Haven't looked that far yet. Any ideas?

A4 less seems like the place to buy, the prices are great.


----------



## otis857 (Feb 12, 2008)

I too have a Marantz SR6004 that I bought new a few years back and it has been a great receiver. I have no experience with KEF speakers, but a former coworker of mine has used them for years and swears by them. Good, solid choices to build on.


----------



## Jcharger13 (Jul 12, 2013)

Thanks. I was planning on ordering them last night, had to work a few hrs from home yesterday. Saw a home stereo shop and stopped in. Demo'd what they had in my price range. Paradigm monotors sounded ok. 

They had the Paradigm referance studio bookshelfs there and the owner offered me at a great deal cause he wanted to move them before CES. I listened to them and was very interested. Ended up taking them home with me with a Yamaha 730 aventage reciever. It was a little more than I was looking to spend but like to buy local if possible.


----------



## PsyCLown (May 17, 2013)

Hmm, looking at those KEF's and then looking at your signature...
You are running ScanSpeak Revelators and Illuminators in your car and you want to run those KEF's in your lounge?

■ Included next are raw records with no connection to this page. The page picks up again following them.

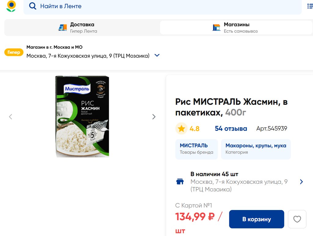
Task: Click the search magnifier icon
Action: click(x=32, y=6)
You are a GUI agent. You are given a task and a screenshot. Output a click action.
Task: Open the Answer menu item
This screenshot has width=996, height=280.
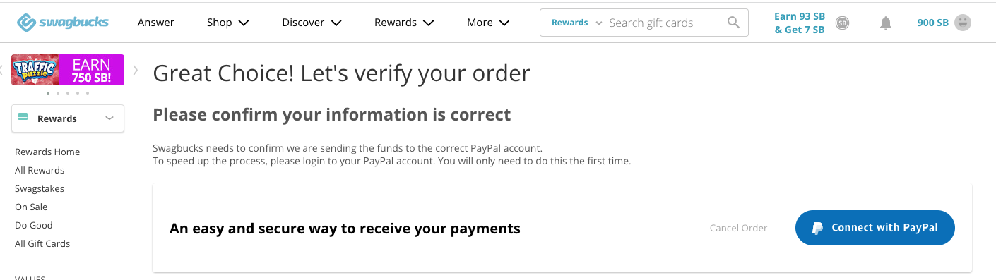point(156,23)
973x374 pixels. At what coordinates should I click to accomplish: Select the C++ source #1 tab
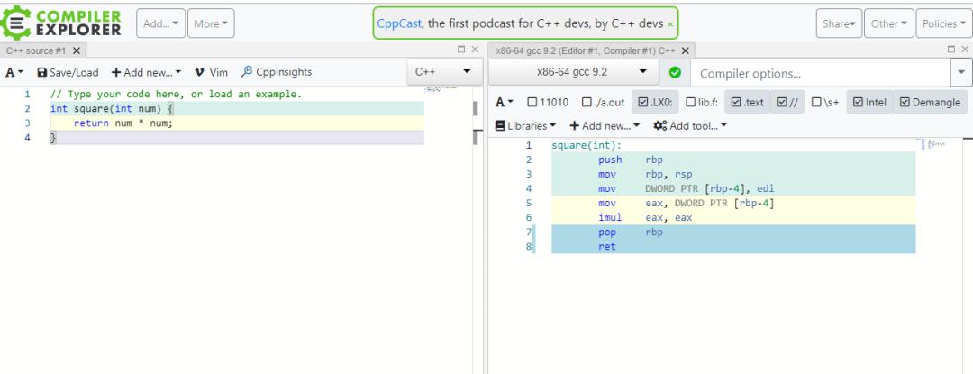coord(37,50)
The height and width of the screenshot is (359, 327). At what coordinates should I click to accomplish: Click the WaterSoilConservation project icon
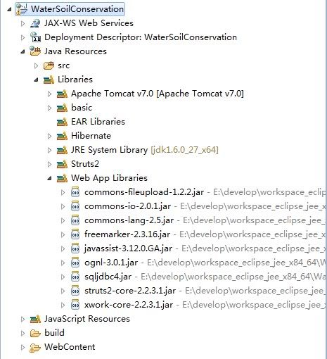22,9
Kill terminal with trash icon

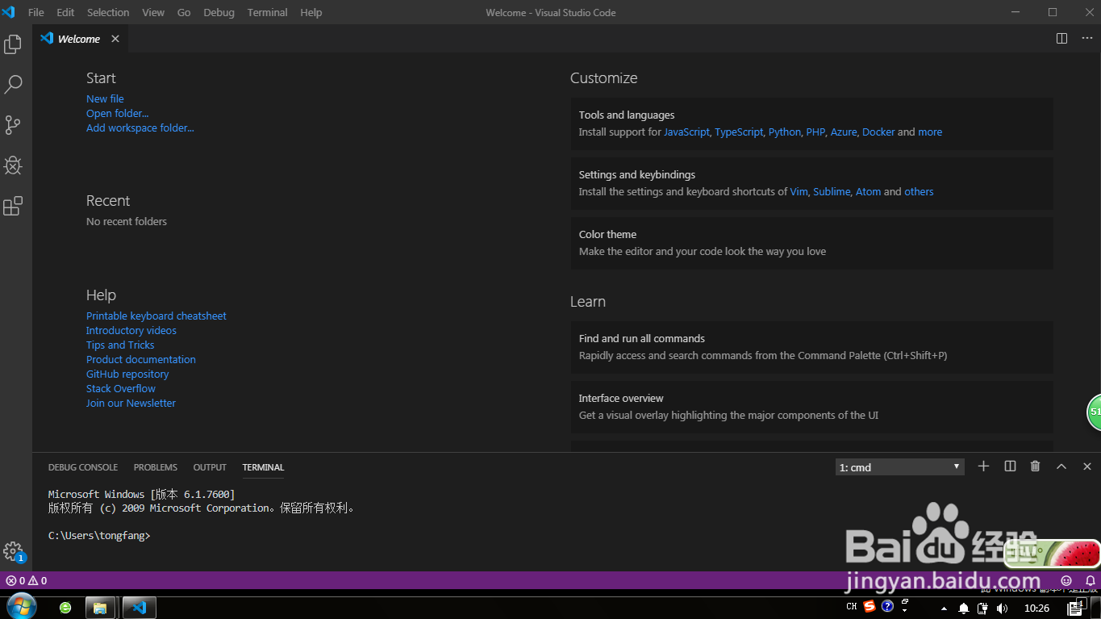click(1036, 466)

Why not go for a DIY build? Perhaps the Zaph ZRT ?
Just curious.

Those KEF's will still be nice I am sure  I just see way more value in DIY when it comes to audio, especially Hi-Fi stuff.

EDIT: Just read your most recent post, seems you already picked up some grear, nice! 
Perhaps consider a custom front for when you want to go 5.1 and then move those bookshelves to the rear?


----------



## Jcharger13 (Jul 12, 2013)

I wanted to do a DIY setup for my home audio. Actually have some nice speakers laying around here that I want to run in the future. Just don't have time to make boxes etc at the moment. Kind of intimidated on crossover building. Don't want to build a crossover spending lots on it and have it sound like crap. Thought about a mini dsp setup so they could be adjustable. 

I don't know maybe I'm overthinking it. I will be doing a DIY home speaker at some point though for sure. Zaph zrt was a thought for sure. 

I had to go with bookshelfs due to space constants. The ones I bought may be a bit much for surround speakers.


----------



## miniSQ (Aug 4, 2009)

Jcharger13 said:


> Thanks. I was planning on ordering them last night, had to work a few hrs from home yesterday. Saw a home stereo shop and stopped in. Demo'd what they had in my price range. Paradigm monotors sounded ok.
> 
> They had the Paradigm referance studio bookshelfs there and the owner offered me at a great deal cause he wanted to move them before CES. I listened to them and was very interested. Ended up taking them home with me with a Yamaha 730 aventage reciever. It was a little more than I was looking to spend but like to buy local if possible.


very nice, and its always a good thing when you can buy local


----------